═══ Supplied records ═══

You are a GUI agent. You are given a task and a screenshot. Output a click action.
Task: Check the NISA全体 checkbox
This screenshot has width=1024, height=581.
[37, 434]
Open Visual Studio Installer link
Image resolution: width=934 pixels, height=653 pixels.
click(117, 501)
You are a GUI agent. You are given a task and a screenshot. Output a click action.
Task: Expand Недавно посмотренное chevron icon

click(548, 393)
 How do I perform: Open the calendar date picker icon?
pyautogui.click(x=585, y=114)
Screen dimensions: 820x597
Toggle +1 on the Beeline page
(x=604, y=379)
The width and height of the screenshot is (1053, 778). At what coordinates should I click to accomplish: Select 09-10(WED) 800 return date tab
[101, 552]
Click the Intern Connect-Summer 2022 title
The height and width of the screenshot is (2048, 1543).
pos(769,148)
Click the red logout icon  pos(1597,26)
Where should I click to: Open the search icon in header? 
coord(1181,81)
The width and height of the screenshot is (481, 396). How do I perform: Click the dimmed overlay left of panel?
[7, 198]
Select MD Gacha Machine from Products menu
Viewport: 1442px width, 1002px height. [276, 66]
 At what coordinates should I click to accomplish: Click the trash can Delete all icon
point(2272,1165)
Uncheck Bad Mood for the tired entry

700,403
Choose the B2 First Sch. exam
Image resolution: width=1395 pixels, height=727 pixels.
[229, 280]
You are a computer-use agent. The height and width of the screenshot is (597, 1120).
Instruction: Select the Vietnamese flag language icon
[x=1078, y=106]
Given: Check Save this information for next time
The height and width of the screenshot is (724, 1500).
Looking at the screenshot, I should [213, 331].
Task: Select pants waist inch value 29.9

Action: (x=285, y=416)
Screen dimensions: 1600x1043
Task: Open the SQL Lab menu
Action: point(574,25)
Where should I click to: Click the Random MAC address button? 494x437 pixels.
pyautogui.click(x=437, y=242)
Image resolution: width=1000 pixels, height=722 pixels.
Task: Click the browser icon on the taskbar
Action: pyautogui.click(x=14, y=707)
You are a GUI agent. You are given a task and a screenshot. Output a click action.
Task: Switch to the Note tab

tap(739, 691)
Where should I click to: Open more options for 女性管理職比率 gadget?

═══

> **Problem to work on**
Every entry is to be repeated precisely as it stands.

> **Answer to the problem**
You are a GUI agent. You are given a task and a screenshot. Output a click action.
Task: Check the NISA全体 checkbox
This screenshot has width=1024, height=581.
[37, 434]
Open Visual Studio Installer link
Image resolution: width=934 pixels, height=653 pixels.
click(117, 501)
You are a GUI agent. You are given a task and a screenshot. Output a click action.
Task: Expand Недавно посмотренное chevron icon

click(548, 393)
 How do I perform: Open the calendar date picker icon?
pyautogui.click(x=585, y=114)
Screen dimensions: 820x597
Toggle +1 on the Beeline page
(x=604, y=379)
The width and height of the screenshot is (1053, 778). At what coordinates should I click to accomplish: Select 09-10(WED) 800 return date tab
[101, 552]
Click the Intern Connect-Summer 2022 title
The height and width of the screenshot is (2048, 1543).
pos(769,148)
Click the red logout icon  pos(1597,26)
Where should I click to: Open the search icon in header? 
coord(1181,81)
The width and height of the screenshot is (481, 396). How do I perform: Click the dimmed overlay left of panel?
[7, 198]
Select MD Gacha Machine from Products menu
Viewport: 1442px width, 1002px height. [276, 66]
 At what coordinates should I click to accomplish: Click the trash can Delete all icon
point(2272,1165)
Uncheck Bad Mood for the tired entry

700,403
Choose the B2 First Sch. exam
Image resolution: width=1395 pixels, height=727 pixels.
[229, 280]
You are a computer-use agent. The height and width of the screenshot is (597, 1120).
Instruction: Select the Vietnamese flag language icon
[x=1078, y=106]
Given: Check Save this information for next time
The height and width of the screenshot is (724, 1500).
Looking at the screenshot, I should [213, 331].
Task: Select pants waist inch value 29.9

Action: (x=285, y=416)
Screen dimensions: 1600x1043
Task: Open the SQL Lab menu
Action: point(574,25)
Where should I click to: Click the Random MAC address button? 494x437 pixels.
pyautogui.click(x=437, y=242)
Image resolution: width=1000 pixels, height=722 pixels.
Task: Click the browser icon on the taskbar
Action: pyautogui.click(x=14, y=707)
You are a GUI agent. You are given a task and a screenshot. Output a click action.
Task: Switch to the Note tab

tap(739, 691)
Where should I click to: Open more options for 女性管理職比率 gadget?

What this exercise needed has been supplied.